彼女達の『何かを見守る役目』とは、きっとあの少年の監視だったのだろう。
そして、バックサイドから戻った僕達が目にした校内は混乱を極めていた。
一斉多発した『
「ユウト…さっきの男の子が、元凶って事よね…? 私、今でも震えが…止まらない…」
そう言ってリラは両肘を抱えていた。
「……ユウト?」
僕は目の前で気を失い倒れ込んでいる、一人の男子生徒を見下ろしていた。
見覚えがあるその顔は、ツカサ先輩の取り巻きの一人だったのだ。
「薬物を売り捌いて、佐々木くんを酷い目に遭わせたのはコイツか…… それとも…悪いのは……あの白い少年か……」
僕は拳を握りしめて叫びそうな感情を押し殺す。
––– 何故だ!? なぜ、こんな酷いことが出来る? 薬物中毒者の末路は破滅でしか無い事は分かってるだろっ!!
「ユウト……なんて表情…。落ち着いて……ね?」
リラが僕の震える拳を、そっと手のひらで包み込んでくれた。
「…ごめんね、リラさん。僕…本当に悪いのが何なのか分からないよ」
その時、担任の先生だろう女性教師が教室に入ってきた。
「皆んな!落ち着いて……って? 何故、他校の生徒がここに……?」
––– マズイ、リラさんの制服っ!
「行こうっ!」
僕は彼女の手を握りしめ、教室を飛び出した。
辿り着いた保健室に佐々木君の姿は無かった。
「やあ!ユウト。『巣』を破壊出来たんだね。よくやった……って、お熱い仲を邪魔したかな?」
ツカサ先輩の言葉の意味を考えあぐねていると、「ユウト…いたい…」と、リラさんの呟きが…

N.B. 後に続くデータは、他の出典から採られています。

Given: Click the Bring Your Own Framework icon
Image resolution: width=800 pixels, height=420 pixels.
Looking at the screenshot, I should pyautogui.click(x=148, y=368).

ああっ!リラさんの手を握ったままだった! 「ごめんなさいっ!」
僕は慌ててリラさんの手を離す。
彼女は顔を真っ赤にしていて…
––– だいぶ怒って……ますよね?
「そうだ、ユウトくん。佐々木君はシブが毒素を抜いてくれたが、念のため救急搬送してもらったよ。 だけどその後に、シブは慌てて消えちゃったけど…どうしたんだろうね?」
ツカサ先輩の言葉に、『その事なんですが…』と、僕は『巣』の元凶だったハーブの売人であろう先輩の取り巻きだった男子生徒と、『白い少年』の件を話した。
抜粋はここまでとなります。